Accessibility links

Breaking News

10/27/03 - U.S.-JORDAN FREE TRADE - 2003-10-27


Countries in the Middle East desperately need to make more economic progress. But that will be possible, as President George W. Bush said earlier this year, only with economic reforms, including an opening to free trade:

“Across the globe, free markets and trade have helped defeat poverty and taught men and women the habits of liberty. So I propose the establishment of a U.S.-Middle East free trade area within a decade to bring the Middle East into an expanding circle of opportunity, to provide hope for the people who live in that region.”

Some of the benefits of free trade can already be seen in Jordan. In November 2000, the U.S. and Jordan entered into a free trade agreement. Since then, as Jordanian Ambassador to the U.S. Karim Kawar said at a recent investment forum in Washington, Jordan has enjoyed significant economic growth. Last year, he said, Jordan’s gross domestic product grew nearly five percent.
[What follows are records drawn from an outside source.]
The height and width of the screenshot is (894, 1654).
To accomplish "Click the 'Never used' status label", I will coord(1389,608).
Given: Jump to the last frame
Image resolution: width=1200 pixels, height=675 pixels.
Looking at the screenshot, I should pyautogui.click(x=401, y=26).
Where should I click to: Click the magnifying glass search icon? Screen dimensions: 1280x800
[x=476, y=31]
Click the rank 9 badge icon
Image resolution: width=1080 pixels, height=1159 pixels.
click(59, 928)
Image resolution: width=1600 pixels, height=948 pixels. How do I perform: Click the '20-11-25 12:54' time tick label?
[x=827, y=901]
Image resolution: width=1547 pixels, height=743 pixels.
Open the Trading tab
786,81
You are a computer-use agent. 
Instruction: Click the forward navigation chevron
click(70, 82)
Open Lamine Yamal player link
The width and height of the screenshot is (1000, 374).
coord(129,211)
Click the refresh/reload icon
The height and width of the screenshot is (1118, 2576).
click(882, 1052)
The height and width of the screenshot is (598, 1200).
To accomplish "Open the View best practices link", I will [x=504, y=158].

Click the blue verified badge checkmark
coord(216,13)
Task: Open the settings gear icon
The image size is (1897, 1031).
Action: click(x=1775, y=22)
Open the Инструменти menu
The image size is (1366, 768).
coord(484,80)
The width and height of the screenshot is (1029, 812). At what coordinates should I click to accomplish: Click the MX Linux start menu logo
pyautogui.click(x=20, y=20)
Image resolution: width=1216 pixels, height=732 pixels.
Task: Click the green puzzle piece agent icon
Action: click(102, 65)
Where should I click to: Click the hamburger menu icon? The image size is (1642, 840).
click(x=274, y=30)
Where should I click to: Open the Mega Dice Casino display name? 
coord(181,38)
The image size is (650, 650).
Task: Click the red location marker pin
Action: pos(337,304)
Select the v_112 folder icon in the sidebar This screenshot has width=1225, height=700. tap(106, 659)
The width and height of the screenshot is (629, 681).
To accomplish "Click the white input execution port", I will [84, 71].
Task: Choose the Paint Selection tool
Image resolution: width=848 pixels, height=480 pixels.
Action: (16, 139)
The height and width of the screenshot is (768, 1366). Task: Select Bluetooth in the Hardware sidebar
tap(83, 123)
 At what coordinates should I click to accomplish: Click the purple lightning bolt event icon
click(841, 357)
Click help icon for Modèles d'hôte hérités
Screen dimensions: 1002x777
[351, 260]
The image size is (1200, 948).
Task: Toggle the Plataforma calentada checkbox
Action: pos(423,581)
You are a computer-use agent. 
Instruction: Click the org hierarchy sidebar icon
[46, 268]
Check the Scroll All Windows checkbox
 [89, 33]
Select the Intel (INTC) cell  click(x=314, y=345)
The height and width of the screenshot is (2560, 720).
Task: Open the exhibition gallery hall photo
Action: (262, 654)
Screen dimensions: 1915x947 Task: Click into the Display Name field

Jordan’s success shows the “power of free trade,” says U.S. Secretary of State Colin Powell:

“A few short years after Jordan implemented sweeping economic reforms, established qualified industrial zones, and concluded a Free Trade Agreement with the United States, Jordanians have increased their exports of goods and services to the United States six-fold. At the same time, American companies have increased their sales to Jordan by almost thirty percent.”

The U.S.-Jordan free trade agreement was built on a program of Qualifying Industrial Zones that began in 1998. Under this program, duty-free access to U.S. markets is offered for products manufactured in cooperation among Jordanian, Palestinian, and Israeli entities. These zones have created more than twenty-thousand new jobs in Jordan, many of them for women.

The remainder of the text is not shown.